### Aim of the task
Put the text lines of this material into a JSON list of strings, one string per line, leaving out blank lines and the pictures.

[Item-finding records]
# # # #
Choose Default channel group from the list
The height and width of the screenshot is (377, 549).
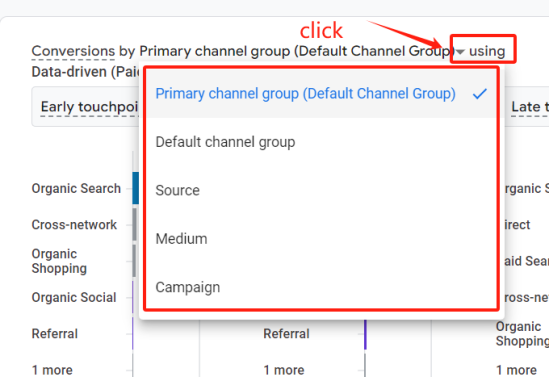point(321,142)
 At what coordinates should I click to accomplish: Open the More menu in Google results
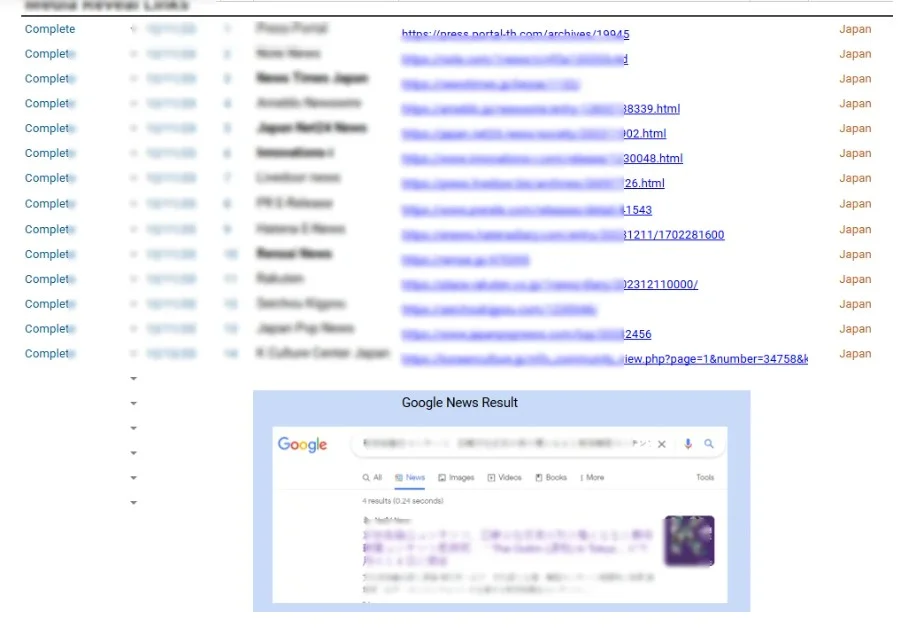point(591,478)
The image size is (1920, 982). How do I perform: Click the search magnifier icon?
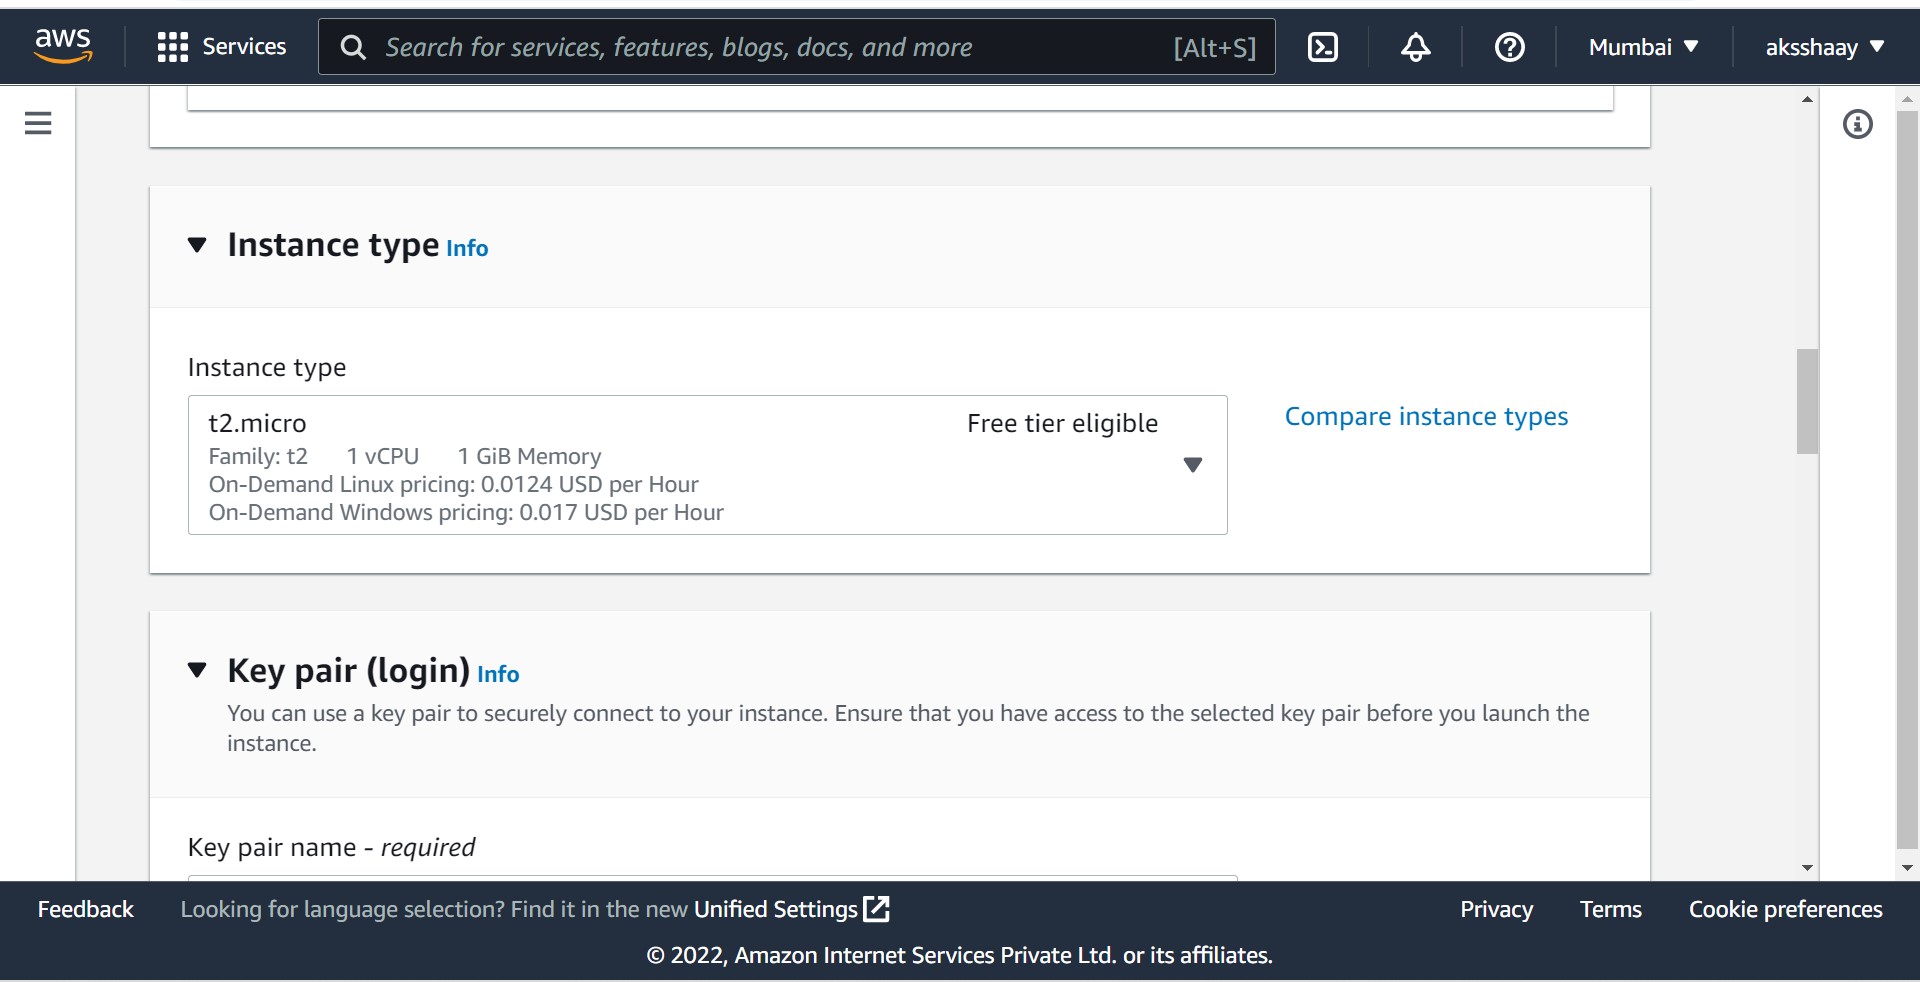tap(352, 46)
# # # #
### Result of this exercise
[
  "Choose Default channel group from the list",
  "The height and width of the screenshot is (377, 549).",
  "point(321,142)",
  " At what coordinates should I click to accomplish: Open the More menu in Google results",
  "point(591,478)",
  "The image size is (1920, 982). How do I perform: Click the search magnifier icon?",
  "tap(352, 46)"
]